(Dataset excerpts)
────────────────

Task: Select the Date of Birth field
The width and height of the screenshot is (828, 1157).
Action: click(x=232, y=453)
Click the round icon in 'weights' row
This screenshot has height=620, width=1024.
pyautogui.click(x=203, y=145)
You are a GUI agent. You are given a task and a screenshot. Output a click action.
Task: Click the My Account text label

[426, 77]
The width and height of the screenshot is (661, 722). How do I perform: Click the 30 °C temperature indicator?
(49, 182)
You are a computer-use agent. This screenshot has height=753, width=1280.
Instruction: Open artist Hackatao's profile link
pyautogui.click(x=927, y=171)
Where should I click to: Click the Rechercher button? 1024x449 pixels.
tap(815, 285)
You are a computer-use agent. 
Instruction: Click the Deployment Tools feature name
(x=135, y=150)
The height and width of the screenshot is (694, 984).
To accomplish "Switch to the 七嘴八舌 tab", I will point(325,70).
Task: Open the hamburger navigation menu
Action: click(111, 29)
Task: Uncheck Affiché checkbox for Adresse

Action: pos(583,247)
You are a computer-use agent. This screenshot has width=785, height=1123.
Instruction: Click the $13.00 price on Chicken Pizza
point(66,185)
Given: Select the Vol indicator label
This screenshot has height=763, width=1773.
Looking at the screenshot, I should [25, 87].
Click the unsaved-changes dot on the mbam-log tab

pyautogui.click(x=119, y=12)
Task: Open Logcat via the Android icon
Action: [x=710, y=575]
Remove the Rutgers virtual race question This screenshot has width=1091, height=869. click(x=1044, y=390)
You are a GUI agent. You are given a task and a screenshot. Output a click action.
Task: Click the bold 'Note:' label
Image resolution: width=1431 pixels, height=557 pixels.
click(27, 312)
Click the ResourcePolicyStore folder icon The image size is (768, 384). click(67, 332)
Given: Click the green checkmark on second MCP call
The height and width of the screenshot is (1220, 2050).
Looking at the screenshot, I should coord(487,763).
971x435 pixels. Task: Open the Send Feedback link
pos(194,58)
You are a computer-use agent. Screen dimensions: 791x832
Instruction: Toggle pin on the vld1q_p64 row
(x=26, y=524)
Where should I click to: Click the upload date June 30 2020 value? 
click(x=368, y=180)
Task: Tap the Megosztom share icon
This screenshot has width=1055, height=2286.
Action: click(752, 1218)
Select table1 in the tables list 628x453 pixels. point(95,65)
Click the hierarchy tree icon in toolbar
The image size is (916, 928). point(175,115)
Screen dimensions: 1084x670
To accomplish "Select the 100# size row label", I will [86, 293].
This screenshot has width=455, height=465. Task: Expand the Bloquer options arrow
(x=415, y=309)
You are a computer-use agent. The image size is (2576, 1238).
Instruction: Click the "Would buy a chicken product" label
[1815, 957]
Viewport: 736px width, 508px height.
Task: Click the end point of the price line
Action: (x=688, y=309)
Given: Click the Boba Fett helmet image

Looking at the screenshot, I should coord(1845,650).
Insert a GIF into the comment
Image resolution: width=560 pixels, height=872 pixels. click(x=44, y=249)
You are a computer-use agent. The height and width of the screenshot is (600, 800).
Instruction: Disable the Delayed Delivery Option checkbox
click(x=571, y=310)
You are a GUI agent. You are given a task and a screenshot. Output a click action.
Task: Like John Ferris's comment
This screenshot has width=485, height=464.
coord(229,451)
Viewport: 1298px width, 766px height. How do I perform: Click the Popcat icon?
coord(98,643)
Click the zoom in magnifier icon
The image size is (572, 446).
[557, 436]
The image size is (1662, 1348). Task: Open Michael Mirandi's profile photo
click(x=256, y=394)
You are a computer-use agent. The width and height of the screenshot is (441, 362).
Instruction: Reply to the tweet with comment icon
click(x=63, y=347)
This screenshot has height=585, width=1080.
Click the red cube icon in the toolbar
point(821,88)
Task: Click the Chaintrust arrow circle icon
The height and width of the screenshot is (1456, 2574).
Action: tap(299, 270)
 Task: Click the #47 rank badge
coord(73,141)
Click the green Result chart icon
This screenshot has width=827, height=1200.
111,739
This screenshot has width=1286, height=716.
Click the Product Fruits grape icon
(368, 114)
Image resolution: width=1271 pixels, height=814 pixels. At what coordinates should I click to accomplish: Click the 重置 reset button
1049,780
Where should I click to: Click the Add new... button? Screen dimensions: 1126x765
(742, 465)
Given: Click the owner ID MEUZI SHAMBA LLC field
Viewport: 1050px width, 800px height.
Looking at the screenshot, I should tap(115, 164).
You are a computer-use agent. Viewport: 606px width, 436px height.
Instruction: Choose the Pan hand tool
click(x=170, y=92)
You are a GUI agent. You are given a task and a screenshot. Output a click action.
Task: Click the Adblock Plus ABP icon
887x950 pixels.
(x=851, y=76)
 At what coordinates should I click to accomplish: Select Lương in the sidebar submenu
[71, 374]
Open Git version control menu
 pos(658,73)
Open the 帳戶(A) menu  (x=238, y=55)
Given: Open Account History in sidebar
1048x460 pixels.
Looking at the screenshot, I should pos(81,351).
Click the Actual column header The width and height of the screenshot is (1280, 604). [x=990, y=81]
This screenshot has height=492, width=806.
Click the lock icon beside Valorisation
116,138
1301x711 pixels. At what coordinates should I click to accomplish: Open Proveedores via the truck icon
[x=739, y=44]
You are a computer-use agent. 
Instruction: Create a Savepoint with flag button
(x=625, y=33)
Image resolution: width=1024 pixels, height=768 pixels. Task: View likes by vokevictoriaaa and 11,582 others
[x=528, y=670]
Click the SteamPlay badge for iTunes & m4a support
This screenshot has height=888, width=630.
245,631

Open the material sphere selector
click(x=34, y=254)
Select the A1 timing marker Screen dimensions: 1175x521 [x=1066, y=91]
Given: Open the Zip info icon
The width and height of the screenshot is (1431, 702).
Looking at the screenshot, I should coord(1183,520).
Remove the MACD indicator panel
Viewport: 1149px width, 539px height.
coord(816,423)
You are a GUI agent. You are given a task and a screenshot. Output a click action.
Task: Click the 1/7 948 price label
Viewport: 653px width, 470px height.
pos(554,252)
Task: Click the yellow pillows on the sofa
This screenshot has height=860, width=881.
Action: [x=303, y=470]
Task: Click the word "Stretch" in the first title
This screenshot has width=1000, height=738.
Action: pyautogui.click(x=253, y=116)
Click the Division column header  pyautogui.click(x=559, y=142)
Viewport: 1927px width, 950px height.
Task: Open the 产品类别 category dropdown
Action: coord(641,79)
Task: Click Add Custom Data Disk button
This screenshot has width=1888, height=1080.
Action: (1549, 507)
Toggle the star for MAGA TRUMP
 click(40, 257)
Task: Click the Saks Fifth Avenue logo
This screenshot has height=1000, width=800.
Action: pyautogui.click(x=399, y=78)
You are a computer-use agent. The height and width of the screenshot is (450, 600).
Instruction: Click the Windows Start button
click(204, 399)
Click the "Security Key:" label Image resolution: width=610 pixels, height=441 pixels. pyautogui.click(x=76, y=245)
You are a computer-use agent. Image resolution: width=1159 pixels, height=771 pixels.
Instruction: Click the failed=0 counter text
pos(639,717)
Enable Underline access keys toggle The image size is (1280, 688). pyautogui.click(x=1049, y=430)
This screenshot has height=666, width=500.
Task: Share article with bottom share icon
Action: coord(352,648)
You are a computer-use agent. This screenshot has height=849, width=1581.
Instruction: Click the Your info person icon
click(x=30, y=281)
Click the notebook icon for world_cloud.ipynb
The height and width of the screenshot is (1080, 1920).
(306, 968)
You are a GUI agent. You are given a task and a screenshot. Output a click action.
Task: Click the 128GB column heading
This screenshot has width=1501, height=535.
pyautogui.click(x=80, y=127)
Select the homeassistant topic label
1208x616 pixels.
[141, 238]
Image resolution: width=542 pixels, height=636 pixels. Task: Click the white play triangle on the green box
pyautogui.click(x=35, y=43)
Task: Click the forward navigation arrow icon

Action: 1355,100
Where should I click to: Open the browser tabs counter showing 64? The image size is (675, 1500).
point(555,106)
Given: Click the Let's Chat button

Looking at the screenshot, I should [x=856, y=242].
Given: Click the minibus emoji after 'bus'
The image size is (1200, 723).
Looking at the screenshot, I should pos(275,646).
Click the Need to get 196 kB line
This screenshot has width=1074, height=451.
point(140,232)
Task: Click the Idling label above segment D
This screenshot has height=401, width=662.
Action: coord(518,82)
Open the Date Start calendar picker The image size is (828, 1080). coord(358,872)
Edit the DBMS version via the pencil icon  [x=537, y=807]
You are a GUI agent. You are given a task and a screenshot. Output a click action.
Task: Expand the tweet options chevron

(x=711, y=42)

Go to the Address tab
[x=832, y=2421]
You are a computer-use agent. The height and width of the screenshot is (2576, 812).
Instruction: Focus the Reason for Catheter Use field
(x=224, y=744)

────────────────

= Description of the task =
Taking the line with "At what coordinates should I click to accomplish: Select" as the first and the line with "Given: Open Account History in sidebar" as the last, retype that stretch of the data above exactly, with no other lines.

= Exercise response =
 At what coordinates should I click to accomplish: Select Lương in the sidebar submenu
[71, 374]
Open Git version control menu
 pos(658,73)
Open the 帳戶(A) menu  (x=238, y=55)
Given: Open Account History in sidebar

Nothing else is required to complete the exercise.